Zuckerberg: It will take Meta years to make money from generative AI

The generative AI gold rush is underway — just don’t expect it to create profits anytime soon.

The company is already quite profitable, having grown net income to more than $12 billion on $36.5 billion in revenue in the last quarter alone. But its revenue growth is expected to slow going forward. At the same time, it’s spending more than ever on AI and the metaverse.

“Historically, investing to build these new scaled experiences in our apps has been a very good long-term investment for us and for investors who have stuck with us,” Zuckerberg said on the first quarter earnings call, drawing an analogy to the rollouts of Stories and Reels. “And the initial signs are quite positive here, too. But building the leading AI will also be a larger undertaking than the other experiences we’ve added to our apps, and this is likely going to take several years.”
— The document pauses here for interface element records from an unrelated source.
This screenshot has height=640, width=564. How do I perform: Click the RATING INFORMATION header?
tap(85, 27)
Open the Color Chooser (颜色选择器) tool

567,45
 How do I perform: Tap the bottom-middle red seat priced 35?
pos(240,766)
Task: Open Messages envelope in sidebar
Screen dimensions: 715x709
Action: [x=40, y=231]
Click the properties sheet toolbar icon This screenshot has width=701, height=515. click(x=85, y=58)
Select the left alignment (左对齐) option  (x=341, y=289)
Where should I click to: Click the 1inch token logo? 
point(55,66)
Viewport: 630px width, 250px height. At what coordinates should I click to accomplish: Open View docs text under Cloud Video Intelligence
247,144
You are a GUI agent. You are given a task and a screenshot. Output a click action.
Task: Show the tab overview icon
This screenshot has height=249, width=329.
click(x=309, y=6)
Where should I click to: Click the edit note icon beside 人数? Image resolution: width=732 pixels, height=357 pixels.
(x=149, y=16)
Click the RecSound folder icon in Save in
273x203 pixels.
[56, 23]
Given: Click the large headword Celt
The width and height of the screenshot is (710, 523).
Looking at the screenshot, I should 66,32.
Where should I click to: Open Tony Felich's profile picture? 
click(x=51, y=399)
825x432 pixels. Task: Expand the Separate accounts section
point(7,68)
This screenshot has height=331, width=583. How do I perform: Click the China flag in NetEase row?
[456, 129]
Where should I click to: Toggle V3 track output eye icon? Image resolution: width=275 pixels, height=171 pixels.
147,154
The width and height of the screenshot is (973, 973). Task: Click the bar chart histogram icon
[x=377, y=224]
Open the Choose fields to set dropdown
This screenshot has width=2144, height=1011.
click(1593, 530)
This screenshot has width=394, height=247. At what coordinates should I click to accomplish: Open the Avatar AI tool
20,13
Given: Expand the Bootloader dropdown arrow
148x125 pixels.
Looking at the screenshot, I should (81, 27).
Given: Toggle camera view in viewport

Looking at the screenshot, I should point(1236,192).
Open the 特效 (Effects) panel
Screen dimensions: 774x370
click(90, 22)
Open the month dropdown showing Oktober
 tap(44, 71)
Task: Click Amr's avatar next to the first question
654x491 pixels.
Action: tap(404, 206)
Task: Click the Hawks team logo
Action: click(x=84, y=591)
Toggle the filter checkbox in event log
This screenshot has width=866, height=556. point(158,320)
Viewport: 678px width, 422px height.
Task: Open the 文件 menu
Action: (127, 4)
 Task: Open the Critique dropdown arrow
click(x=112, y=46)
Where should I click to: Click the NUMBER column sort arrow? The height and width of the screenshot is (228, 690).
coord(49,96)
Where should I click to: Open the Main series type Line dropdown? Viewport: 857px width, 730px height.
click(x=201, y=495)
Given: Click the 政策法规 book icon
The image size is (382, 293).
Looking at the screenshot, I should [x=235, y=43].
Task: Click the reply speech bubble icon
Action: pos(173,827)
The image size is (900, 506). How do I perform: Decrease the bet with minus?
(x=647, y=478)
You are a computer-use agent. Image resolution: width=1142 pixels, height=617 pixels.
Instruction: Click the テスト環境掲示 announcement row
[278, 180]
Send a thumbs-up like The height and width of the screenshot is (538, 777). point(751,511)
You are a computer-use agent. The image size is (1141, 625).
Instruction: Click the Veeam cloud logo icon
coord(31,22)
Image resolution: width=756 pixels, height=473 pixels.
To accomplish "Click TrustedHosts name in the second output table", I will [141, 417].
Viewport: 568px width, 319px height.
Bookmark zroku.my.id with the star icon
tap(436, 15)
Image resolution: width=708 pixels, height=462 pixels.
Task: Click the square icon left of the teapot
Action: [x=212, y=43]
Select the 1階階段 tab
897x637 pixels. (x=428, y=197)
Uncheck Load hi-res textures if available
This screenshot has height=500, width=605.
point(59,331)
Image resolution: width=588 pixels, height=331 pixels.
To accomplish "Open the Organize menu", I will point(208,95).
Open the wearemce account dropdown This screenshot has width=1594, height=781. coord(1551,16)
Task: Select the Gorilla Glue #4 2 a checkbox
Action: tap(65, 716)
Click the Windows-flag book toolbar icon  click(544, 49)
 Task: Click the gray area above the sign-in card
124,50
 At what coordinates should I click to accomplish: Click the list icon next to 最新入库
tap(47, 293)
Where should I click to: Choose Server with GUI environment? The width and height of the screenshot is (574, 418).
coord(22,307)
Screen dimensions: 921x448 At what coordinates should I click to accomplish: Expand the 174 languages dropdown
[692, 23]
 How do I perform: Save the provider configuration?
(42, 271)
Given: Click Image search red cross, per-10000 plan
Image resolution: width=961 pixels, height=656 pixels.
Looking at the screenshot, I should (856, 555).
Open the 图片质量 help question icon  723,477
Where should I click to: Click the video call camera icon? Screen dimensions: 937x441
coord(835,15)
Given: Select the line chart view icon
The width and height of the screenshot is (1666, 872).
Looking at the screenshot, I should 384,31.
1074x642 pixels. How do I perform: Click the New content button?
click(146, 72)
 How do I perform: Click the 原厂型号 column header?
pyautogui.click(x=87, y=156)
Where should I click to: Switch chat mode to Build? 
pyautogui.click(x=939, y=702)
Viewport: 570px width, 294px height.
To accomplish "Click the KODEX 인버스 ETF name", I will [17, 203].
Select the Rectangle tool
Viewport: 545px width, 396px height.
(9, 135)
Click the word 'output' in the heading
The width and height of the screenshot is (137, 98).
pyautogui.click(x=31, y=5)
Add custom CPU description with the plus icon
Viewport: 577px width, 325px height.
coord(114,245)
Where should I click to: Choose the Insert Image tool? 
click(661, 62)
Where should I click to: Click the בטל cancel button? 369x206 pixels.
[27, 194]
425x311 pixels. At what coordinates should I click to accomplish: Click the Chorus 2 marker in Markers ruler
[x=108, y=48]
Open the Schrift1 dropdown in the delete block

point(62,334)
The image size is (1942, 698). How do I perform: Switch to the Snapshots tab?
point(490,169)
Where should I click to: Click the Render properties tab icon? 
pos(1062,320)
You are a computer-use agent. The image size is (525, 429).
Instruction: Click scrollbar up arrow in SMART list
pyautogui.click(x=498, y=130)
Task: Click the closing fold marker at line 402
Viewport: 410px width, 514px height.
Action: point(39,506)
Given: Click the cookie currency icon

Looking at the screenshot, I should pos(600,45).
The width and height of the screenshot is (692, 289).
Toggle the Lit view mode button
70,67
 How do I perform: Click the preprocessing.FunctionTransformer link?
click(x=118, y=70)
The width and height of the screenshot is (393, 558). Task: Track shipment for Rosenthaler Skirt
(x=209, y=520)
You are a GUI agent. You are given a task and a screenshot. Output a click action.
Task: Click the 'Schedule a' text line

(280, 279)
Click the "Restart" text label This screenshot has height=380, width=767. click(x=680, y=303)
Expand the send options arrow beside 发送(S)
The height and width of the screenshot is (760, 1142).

He said that the Meta AI assistant has been “tried” by “tens of millions of people” since it was made widely available last week, though that’s to be expected given how prominently it’s now featured in areas like the Instagram search box. The real test will be whether Meta AI becomes a product that people come back to often and if lots of people want to use an AI assistant in social media apps.

Looking ahead, Meta sees multiple ways to monetize its assistant, which is free to use right now.

“There are several ways to build a massive business here, including scaling business messaging, introducing ads or paid content into AI interactions, and enabling people to pay to use bigger AI models and access more compute,” Zuckerberg said. “And on top of those, AI is already helping us improve app engagement, which naturally leads to seeing more ads and improving ads directly to deliver more value.”

A different path than OpenAI

In the next year or so, Zuckerberg suggested that usage of Meta AI could also improve the quality of its ads, which implies that the company will analyze the way people use its assistant to better understand what they’re interested in buying. This approach puts Meta on a different path than OpenAI, which has, so far, resisted advertising as a business model in favor of subscriptions and a nascent enterprise focus.

“I used to think that AR glasses wouldn’t really be a mainstream product until we had full holographic displays,” he said. “But now it seems pretty clear that there’s also a meaningful market for fashionable AI glasses without a display.”